ASYNC_NETWORK_IO WAITS

The name of this one causes lots of confusion. What word do you focus in on? NETWORK. The cause of this wait type usually has nothing to do with the network. It should really be called WAITING_FOR_APP_ACK (nowledgment), or something similar, as that is exactly what is happening: SQL Server has sent some data to a client and is waiting for the client to acknowledge that it has consumed the data.

One of my favorite demos to do when teaching about wait statistics is to run a query that returns a large result set in Management Studio and watch the server rack up ASYNC_NETWORK_IO waits. There is clearly no network involved – it is just SSMS taking a long time to reply to SQL Server. It is doing what is known as RBAR (Row-By-Agonizing-Row), where only one row at a time is pulled from the results and processed, instead of caching all the results and then immediately replying to SQL Server and proceeding to process the cached rows.

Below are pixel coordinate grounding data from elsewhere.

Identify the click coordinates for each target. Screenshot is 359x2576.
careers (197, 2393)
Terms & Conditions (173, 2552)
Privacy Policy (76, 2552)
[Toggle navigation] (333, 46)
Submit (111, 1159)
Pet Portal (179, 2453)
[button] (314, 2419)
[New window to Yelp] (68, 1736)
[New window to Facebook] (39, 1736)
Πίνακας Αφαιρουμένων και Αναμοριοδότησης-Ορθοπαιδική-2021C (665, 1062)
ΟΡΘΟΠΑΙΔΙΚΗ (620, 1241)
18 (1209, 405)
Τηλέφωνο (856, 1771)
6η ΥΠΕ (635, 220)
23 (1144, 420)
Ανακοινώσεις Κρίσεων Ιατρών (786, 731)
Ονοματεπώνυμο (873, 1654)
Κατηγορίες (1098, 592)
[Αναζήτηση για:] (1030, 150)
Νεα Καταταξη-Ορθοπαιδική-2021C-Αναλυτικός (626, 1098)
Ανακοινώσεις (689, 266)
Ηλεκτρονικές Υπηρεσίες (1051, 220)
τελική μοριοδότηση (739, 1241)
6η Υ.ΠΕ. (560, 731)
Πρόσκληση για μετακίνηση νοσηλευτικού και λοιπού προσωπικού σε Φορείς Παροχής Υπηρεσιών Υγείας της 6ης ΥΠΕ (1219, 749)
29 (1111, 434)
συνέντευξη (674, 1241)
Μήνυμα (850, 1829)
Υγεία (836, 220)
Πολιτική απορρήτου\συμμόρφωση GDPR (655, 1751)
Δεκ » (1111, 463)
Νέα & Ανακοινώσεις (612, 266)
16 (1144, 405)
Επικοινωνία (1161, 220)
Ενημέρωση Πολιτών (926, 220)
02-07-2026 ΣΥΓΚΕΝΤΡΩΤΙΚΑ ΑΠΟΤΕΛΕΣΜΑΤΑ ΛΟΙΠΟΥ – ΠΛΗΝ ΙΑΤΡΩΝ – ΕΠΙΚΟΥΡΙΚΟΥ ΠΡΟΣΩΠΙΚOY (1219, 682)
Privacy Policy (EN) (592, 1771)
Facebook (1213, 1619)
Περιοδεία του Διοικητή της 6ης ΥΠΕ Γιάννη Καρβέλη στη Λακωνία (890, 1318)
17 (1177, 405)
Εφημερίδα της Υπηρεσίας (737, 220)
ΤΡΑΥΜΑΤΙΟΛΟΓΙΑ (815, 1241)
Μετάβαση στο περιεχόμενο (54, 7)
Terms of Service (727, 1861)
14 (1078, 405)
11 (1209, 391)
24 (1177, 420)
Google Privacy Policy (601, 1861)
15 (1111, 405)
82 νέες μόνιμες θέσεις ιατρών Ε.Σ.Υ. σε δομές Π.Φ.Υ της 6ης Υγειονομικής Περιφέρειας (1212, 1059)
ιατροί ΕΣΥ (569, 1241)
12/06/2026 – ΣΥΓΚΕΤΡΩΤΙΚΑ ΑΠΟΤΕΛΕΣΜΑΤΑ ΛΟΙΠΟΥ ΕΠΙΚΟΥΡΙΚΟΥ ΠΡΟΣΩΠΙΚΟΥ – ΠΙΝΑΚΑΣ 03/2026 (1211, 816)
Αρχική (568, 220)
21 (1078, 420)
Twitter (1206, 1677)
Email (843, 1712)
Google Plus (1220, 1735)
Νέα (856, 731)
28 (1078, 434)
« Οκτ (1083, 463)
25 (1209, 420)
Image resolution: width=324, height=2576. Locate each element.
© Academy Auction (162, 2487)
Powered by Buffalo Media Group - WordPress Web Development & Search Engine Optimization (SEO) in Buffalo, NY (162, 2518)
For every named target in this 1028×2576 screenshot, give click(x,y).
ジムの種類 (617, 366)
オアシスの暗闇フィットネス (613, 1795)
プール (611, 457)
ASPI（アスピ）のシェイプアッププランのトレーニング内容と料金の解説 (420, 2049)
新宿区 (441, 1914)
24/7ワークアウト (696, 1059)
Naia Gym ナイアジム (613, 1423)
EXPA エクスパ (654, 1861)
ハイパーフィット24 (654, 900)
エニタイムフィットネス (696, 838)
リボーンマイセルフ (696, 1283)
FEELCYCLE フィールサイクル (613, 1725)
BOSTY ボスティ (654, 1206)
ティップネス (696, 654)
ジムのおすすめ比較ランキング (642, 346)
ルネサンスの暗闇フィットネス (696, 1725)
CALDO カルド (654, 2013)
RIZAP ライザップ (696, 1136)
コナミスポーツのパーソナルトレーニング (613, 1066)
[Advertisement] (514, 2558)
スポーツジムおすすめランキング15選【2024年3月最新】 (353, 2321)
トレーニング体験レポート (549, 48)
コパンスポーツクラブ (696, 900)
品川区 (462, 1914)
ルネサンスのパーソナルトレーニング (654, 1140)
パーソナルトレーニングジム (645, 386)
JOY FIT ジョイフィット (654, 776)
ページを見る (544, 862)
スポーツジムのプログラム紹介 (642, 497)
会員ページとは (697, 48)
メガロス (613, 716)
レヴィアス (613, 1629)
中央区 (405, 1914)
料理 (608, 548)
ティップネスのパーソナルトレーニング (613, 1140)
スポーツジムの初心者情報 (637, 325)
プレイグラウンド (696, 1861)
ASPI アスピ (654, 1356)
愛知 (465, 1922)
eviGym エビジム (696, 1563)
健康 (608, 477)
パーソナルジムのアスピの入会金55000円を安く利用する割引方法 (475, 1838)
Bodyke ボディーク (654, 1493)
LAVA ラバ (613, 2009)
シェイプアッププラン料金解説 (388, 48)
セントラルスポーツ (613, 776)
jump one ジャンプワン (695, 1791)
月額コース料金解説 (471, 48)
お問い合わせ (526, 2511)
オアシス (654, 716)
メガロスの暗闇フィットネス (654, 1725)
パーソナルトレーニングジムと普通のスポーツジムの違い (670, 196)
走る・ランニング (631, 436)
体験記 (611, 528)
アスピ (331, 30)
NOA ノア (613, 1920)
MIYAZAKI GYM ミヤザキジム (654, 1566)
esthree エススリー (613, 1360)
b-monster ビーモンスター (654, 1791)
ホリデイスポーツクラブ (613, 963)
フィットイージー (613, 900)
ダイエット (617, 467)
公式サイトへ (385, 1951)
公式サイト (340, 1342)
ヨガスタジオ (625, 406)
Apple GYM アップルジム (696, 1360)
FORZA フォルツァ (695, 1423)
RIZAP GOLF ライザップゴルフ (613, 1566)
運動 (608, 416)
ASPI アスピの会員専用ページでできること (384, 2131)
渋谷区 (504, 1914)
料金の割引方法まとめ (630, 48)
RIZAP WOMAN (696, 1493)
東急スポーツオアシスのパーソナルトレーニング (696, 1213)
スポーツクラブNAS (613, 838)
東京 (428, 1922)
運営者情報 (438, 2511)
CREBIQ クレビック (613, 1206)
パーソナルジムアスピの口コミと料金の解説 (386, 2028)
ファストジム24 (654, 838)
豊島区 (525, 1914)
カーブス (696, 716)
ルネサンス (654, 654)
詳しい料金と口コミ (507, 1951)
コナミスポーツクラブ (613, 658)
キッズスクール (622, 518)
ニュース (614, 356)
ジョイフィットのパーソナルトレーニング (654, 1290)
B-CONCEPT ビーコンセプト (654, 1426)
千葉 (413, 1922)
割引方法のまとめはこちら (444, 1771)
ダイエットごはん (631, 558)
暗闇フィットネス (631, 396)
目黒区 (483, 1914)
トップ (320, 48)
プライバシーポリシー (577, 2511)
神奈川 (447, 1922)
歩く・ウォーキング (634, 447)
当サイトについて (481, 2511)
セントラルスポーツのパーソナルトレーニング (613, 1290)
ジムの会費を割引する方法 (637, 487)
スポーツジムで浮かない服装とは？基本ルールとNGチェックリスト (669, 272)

This is the major cause of ASYNC_NETWORK_IO waits – poor application design. Occasionally, it is the network, but that is rare in my experience.

OLEDB Waits

The common knee-jerk reaction here is to equate this wait type with linked servers. However, this wait time became more common to see when SQL Server 2005 shipped, because 2005 contained a raft of new DMVs, and DMVs mostly use OLE DB under the covers. Before looking for linked server problems, I would check whether a monitoring tool is running DMVs constantly on the server.

If you do have linked servers, continue troubleshooting by going to the linked server and looking at the wait statistics there to see what the most prevalent issue is, and then continue the same analysis.

One other thing that can cause OLEDB waits is DBCC CHECKDB (and related commands). It uses an OLE DB rowset to communicate information between its Query Processor and Storage Engine subsystems.

SOS_SCHEDULER_YIELD Waits

When SOS_SCHEDULER_YIELD is the most prevalent on a server, it is common to see sustained, high CPU usage. The knee-jerk reaction here is that the server must be under CPU pressure, or that a spinlock is the problem.

We need a bit of background here to understand these two reactions.

Thread Scheduling

Thread scheduling in SQL Server is managed by SQL Server itself, not by Windows (i.e. it is non-preemptive). The SQL OS portion of the Storage Engine provides scheduling functionality and threads transition from running on a Processor (where the thread state is RUNNING) to being on the Waiter List waiting for a resource to become available (state is SUSPENDED) to being on the Runnable Queue once the resource becomes available (state is RUNNABLE) waiting to get to the top of the queue and back onto the Processor again (back to state being RUNNING). I have capitalized Processor, Waiter List, and Runnable Queue to identify them as parts of a scheduler.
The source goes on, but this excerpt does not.